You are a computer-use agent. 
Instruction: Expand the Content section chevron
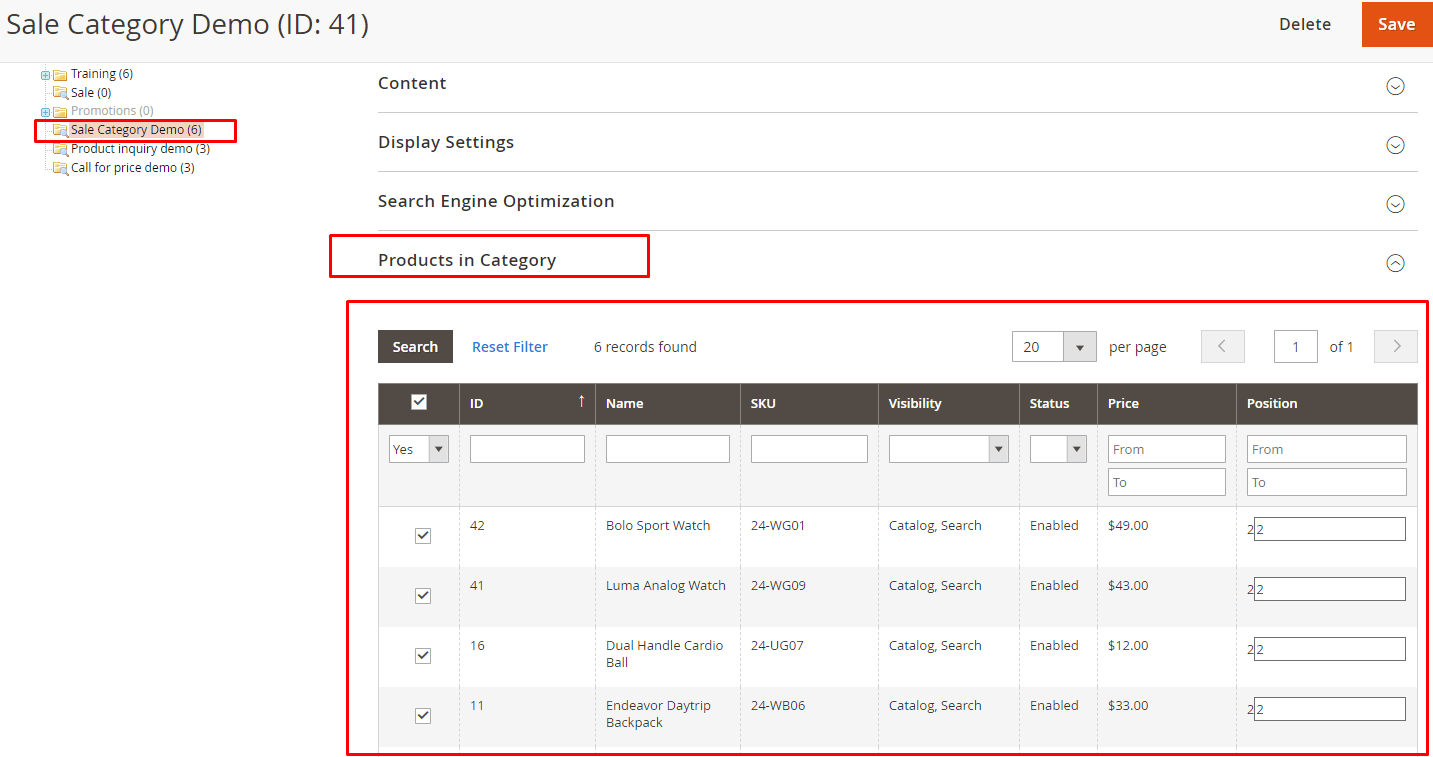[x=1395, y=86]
==
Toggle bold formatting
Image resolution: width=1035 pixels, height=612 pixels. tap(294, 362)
* * *
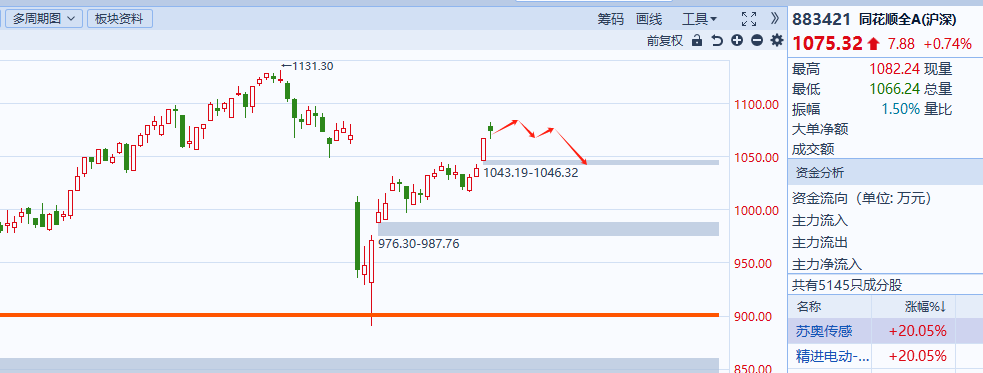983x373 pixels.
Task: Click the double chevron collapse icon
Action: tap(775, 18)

- Your task -
In the data above, starting at the line that contains "You are a computer-use agent." and ending at the line that contains "[x=1395, y=86]", change "Content section" to "Navigation section" and keep everything else the same. Leave the pictures out of your answer.

- Written response -
You are a computer-use agent. 
Instruction: Expand the Navigation section chevron
[x=1395, y=86]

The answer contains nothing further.